Former Pro-Football Players Push Lawsuit Against NFL Over Concussion-Related Brain Injuries
Sports Fan Insider
WASHINGTON (WJZ) — Former pro-football players are a step closer to going to court against the NFL. A federal judge will soon decide whether their lawsuit over concussion-related brain injuries can move forward.
Mary Bubala explains.
Ralph Wenzel played for the Pittsburgh Steelers and San Diego Chargers. When he died last year after suffering from dementia, a scientist who examined his brain said it had shrunk to the size of a 1-year-old’s.
“It’s very difficult to watch your husband over a probably 15 to 20-year period of time very, very slowly slip away,” said Wenzel’s wife, Eleanor Perfetto.

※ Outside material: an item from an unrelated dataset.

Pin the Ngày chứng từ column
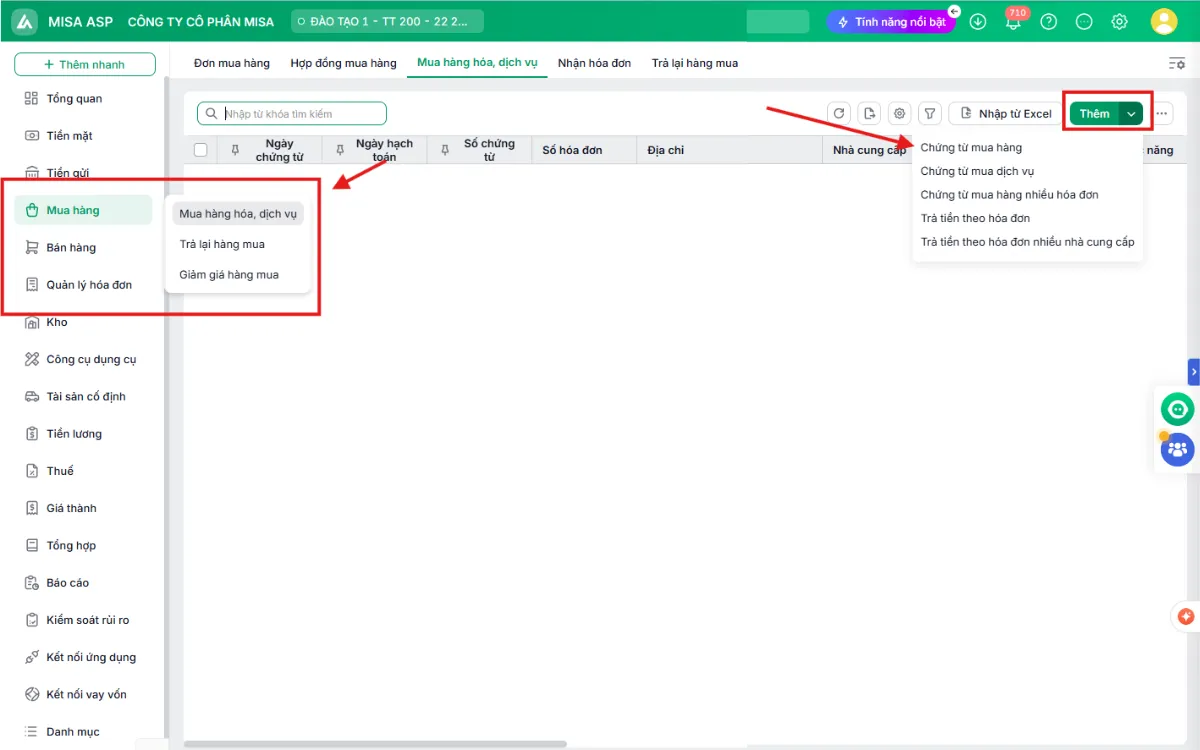Screen dimensions: 1200x750 [x=235, y=150]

More than 4,000 players and family members, including some from Baltimore, are suing the NFL.
Former Baltimore Colts player Bruce Laird is part of the lawsuit. He says the recent suicides of former players Junior Seau and Ray Easterling bring the issue to the forefront.
“I tackled a lot of big men, so I got knocked out,” said Laird. “I had no idea every time my bell was rung or I felt dizzy or I saw stars or all that, that I was having a mini-concussion.”

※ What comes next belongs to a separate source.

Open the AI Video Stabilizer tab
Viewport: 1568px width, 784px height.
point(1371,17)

Retired player Dorsey Levens, 42, says the NFL hid or downplayed evidence that concussions can lead to severe brain damage.

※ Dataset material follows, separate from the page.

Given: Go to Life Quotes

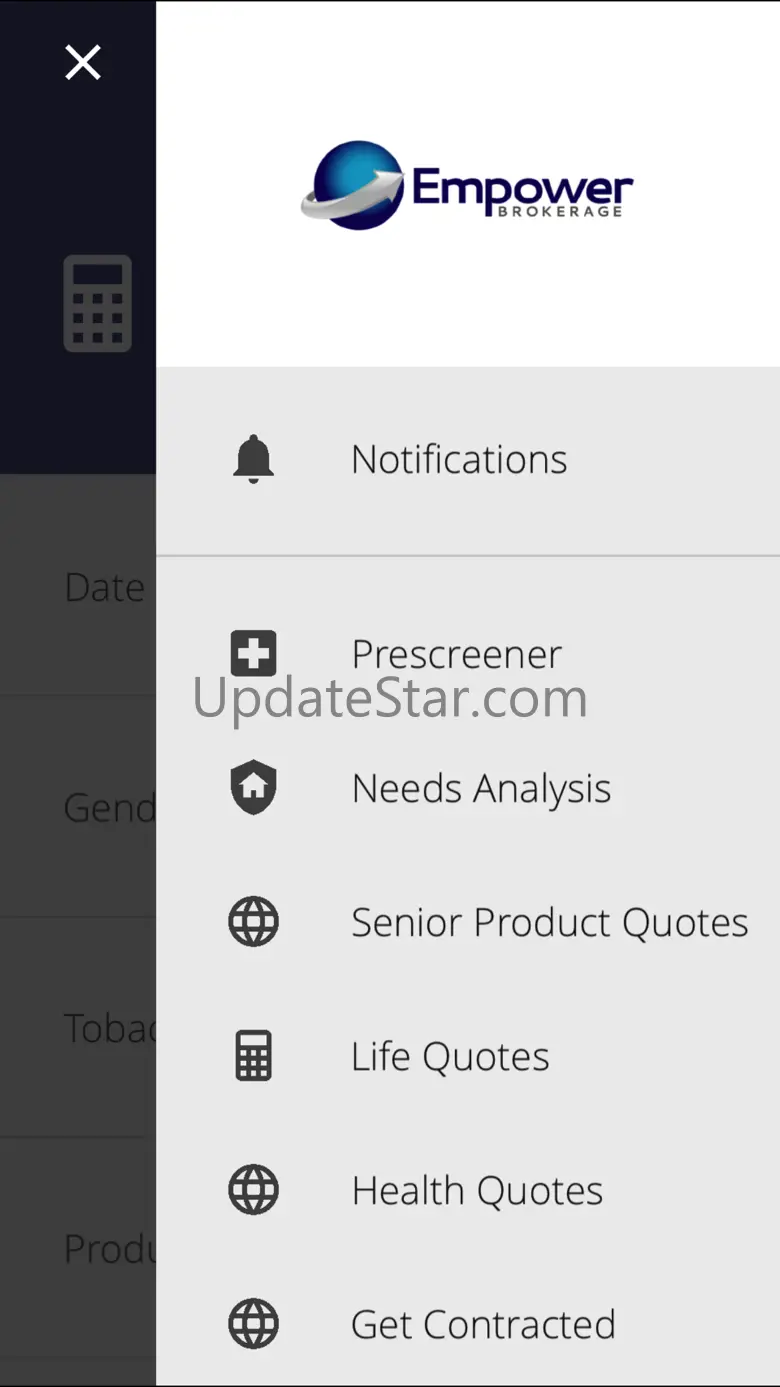Looking at the screenshot, I should (450, 1057).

“I did know i was going to take some hard hits,” said Levens. “I didn’t know that when I played that this could give you dementia.”
The NFL argues the lawsuit should be dismissed because the players union signed a collective bargaining agreement, making the teams and players’ union responsible for their safety.
“This didn’t happen in a vacuum. The players’ union had certain information. The team had certain information. The training associations had certain information. And all of that has to be factored in before you can evaluate these claims,” said NFL attorney Paul Clement.
A federal judge in Philadelphia is not expected to rule for several months. She could dismiss the lawsuit or let parts of it move forward.
The NFL strongly denies that it misled any players about the dangers of concussions.